What to work on: Transcribe the line that contains "The image size is (1000, 694)." and every line after it to the end of the records, exactly and nothing else. Skip the pictures.
╭──
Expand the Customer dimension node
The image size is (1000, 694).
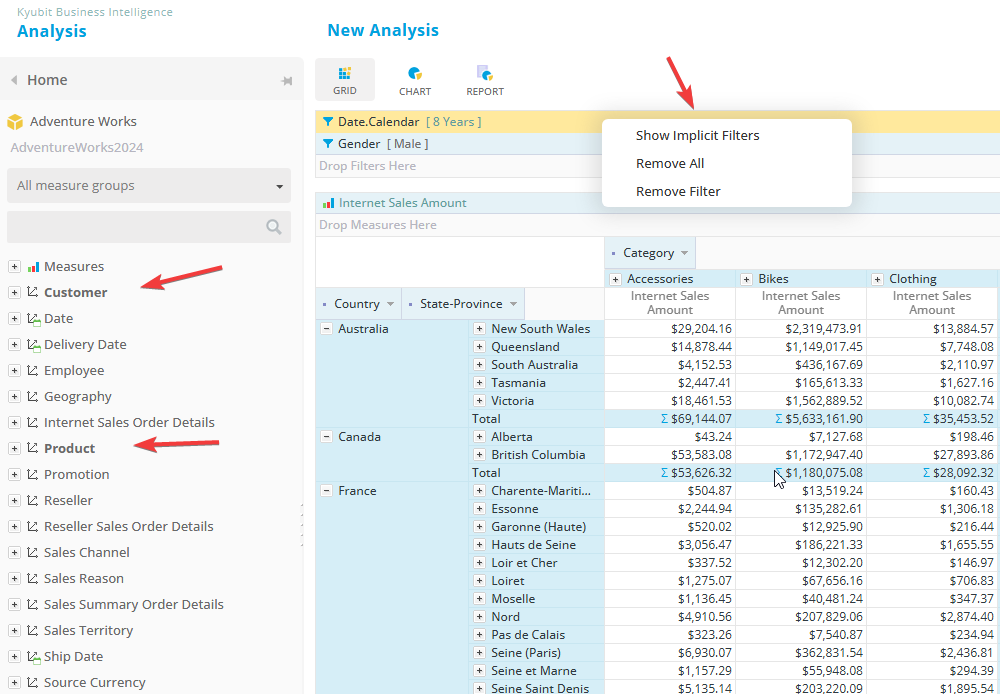pos(14,293)
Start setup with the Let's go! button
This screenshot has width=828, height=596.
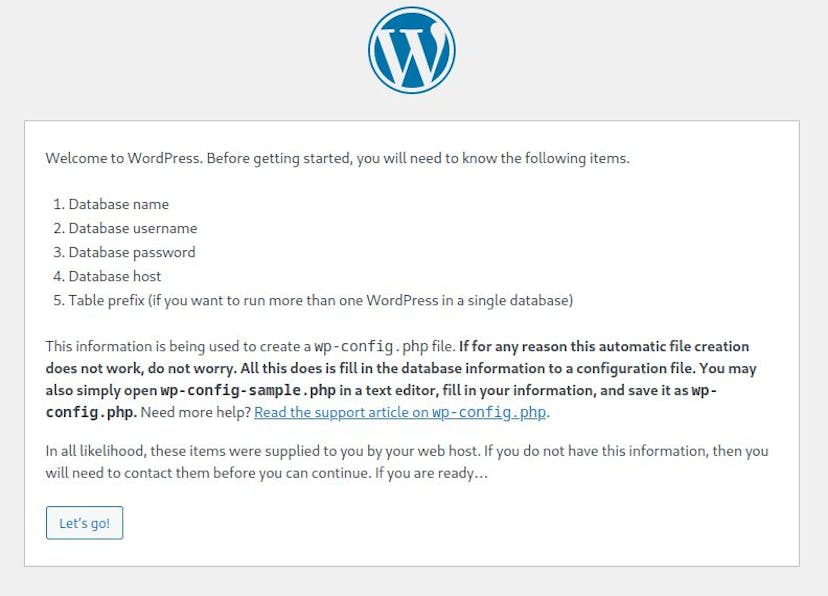pyautogui.click(x=84, y=523)
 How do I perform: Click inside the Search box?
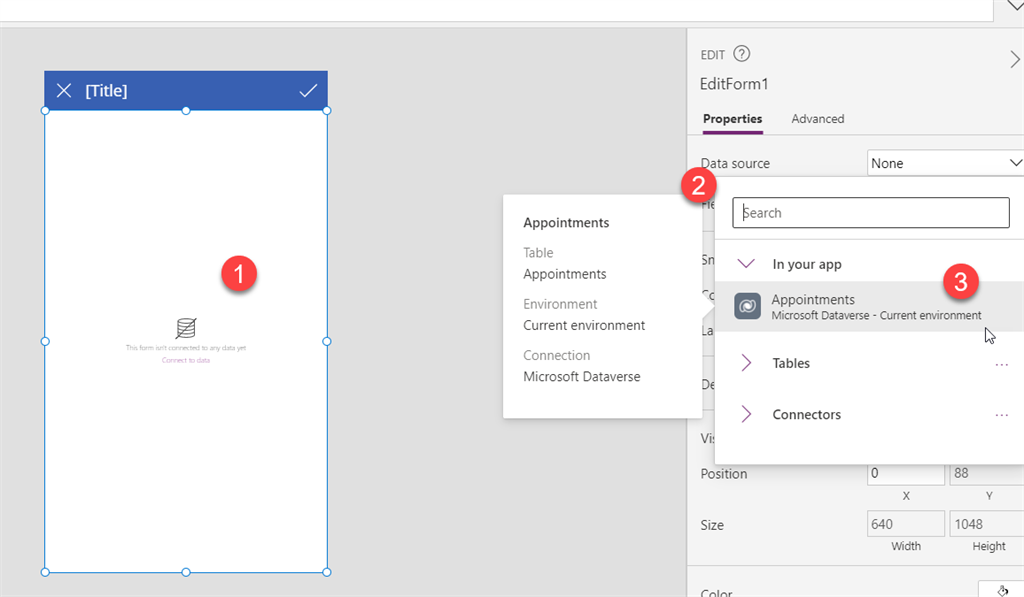point(870,212)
╰──
Written response:
The image size is (1000, 694).
pos(14,293)
Start setup with the Let's go! button
This screenshot has width=828, height=596.
pyautogui.click(x=84, y=523)
 How do I perform: Click inside the Search box?
point(870,212)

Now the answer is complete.